Saved data entries

------------------------------------------------

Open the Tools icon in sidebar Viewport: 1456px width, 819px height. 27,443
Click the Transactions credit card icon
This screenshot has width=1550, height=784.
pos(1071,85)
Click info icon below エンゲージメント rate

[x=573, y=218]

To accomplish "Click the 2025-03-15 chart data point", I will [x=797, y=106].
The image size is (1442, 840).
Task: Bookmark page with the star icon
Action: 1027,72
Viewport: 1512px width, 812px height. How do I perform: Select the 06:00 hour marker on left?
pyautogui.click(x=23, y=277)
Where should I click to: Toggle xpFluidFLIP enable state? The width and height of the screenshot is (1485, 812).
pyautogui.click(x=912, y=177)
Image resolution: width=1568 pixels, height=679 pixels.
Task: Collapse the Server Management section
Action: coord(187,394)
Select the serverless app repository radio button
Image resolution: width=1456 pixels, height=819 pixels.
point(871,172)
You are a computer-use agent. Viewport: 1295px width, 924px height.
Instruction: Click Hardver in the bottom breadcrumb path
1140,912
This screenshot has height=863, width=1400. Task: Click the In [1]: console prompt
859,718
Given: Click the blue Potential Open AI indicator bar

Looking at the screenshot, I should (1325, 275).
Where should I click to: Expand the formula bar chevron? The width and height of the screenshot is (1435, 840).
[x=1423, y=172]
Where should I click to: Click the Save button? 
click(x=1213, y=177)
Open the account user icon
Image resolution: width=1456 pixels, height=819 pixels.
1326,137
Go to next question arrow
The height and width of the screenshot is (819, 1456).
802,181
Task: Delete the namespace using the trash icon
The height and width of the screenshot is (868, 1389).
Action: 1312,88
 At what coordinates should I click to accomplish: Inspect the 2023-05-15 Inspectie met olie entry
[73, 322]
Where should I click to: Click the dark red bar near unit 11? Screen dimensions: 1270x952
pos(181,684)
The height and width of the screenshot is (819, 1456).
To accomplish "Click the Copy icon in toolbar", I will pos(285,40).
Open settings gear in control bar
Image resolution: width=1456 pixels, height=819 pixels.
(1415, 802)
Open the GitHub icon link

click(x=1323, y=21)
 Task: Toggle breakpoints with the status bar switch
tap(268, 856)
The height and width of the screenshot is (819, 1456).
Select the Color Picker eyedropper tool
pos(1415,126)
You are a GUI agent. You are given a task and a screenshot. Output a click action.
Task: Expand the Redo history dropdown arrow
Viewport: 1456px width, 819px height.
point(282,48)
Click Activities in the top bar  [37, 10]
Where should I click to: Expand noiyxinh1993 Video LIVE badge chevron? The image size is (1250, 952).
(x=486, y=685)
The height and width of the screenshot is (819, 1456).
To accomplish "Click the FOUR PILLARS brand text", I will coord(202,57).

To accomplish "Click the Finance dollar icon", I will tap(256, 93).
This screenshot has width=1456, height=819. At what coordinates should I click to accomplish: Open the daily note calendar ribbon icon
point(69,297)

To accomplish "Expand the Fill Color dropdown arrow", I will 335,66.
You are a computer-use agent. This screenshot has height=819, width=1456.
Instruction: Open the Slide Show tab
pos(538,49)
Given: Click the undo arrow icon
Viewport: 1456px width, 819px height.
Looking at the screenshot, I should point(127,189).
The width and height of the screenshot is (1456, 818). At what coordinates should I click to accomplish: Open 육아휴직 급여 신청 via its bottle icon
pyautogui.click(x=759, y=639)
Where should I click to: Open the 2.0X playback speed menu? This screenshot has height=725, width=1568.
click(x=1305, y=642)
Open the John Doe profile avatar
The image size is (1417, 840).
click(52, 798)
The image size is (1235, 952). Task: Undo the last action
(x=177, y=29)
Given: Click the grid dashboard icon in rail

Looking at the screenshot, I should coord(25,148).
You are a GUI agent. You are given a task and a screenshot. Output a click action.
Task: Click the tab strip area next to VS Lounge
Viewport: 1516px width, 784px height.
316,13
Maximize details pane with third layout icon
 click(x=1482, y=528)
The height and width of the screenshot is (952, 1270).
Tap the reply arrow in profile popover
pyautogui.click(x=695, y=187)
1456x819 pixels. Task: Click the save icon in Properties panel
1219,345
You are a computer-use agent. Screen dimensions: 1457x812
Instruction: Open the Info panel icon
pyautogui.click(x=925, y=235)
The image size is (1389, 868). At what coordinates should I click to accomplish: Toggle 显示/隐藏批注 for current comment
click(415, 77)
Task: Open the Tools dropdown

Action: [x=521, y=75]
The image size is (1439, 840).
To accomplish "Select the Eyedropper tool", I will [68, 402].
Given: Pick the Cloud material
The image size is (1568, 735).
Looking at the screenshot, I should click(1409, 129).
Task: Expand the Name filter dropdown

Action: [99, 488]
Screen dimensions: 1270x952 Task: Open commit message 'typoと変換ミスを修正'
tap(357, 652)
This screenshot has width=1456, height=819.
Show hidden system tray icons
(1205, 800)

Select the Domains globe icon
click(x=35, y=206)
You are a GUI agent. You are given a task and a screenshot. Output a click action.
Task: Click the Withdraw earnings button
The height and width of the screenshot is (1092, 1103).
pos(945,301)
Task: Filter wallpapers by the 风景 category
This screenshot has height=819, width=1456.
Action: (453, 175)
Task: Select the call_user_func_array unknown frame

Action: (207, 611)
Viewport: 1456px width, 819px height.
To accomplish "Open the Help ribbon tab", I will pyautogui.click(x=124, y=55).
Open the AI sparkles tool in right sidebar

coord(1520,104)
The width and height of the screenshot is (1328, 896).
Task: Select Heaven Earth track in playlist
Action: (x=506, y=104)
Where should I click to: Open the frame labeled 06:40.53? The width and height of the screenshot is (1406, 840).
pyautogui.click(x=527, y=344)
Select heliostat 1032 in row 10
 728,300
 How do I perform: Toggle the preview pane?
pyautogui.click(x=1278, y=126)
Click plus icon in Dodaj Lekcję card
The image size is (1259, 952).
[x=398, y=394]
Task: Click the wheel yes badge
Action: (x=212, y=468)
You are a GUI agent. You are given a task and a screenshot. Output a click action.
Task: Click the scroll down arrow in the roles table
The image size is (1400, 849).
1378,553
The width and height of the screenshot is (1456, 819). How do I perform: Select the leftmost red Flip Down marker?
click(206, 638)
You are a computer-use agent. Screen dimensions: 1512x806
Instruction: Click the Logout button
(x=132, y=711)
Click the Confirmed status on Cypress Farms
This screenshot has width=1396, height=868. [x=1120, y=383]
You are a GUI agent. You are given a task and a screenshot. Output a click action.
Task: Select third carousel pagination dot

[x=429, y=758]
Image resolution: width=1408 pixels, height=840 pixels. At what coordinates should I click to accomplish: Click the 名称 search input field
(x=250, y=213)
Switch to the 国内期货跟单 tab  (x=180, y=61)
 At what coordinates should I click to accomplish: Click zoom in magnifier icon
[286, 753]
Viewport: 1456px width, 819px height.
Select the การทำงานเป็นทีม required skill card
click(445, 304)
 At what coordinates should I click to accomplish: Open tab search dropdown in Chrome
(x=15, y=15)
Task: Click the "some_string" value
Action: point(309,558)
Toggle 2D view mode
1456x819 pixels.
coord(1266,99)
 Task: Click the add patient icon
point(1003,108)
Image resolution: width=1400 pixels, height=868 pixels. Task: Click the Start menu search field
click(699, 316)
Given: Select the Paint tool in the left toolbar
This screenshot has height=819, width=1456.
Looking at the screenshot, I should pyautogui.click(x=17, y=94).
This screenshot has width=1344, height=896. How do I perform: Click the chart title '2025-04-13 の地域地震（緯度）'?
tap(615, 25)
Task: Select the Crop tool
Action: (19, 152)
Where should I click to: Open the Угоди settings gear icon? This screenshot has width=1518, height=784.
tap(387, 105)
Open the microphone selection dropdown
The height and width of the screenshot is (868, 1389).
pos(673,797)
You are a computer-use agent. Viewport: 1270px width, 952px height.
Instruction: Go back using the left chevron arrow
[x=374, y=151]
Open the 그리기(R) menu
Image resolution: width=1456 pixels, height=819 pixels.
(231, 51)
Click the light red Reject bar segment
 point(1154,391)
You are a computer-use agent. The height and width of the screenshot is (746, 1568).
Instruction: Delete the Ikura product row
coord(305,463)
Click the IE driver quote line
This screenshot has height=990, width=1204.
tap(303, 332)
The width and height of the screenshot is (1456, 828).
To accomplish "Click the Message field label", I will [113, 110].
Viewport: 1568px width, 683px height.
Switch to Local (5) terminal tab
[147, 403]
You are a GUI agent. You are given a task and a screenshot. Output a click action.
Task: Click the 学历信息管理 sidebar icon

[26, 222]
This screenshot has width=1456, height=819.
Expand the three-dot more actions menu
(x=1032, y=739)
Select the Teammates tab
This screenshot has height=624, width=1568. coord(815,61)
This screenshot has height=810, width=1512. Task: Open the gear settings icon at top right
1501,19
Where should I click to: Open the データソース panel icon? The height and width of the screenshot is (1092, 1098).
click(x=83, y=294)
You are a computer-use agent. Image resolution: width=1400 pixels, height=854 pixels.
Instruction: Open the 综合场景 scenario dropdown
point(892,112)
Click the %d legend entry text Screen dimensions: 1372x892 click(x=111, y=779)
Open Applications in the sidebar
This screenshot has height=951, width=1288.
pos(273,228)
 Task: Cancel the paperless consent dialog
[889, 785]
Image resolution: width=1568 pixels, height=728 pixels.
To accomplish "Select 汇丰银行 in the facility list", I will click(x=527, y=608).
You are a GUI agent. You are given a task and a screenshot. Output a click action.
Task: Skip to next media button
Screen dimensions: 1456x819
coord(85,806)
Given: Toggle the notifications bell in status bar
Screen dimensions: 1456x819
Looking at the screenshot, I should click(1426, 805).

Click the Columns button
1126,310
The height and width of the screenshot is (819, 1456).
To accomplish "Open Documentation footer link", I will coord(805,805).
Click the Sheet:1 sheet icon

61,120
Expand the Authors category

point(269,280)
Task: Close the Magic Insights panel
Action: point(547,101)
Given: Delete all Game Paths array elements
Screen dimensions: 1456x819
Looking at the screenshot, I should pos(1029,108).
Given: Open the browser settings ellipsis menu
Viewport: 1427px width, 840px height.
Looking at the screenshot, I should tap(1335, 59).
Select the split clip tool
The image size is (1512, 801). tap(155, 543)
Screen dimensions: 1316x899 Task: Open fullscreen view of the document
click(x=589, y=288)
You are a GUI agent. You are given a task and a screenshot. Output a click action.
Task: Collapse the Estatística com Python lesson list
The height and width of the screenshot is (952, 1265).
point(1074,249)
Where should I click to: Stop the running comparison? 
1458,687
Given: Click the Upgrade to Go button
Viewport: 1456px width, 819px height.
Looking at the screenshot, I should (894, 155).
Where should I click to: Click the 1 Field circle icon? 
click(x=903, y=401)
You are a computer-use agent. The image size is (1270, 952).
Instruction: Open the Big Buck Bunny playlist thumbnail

------------------------------------------------

Check each line above for the string "toolbar" and return those that contain it.

To accomplish "Click the Copy icon in toolbar", I will pos(285,40).
Given: Select the Paint tool in the left toolbar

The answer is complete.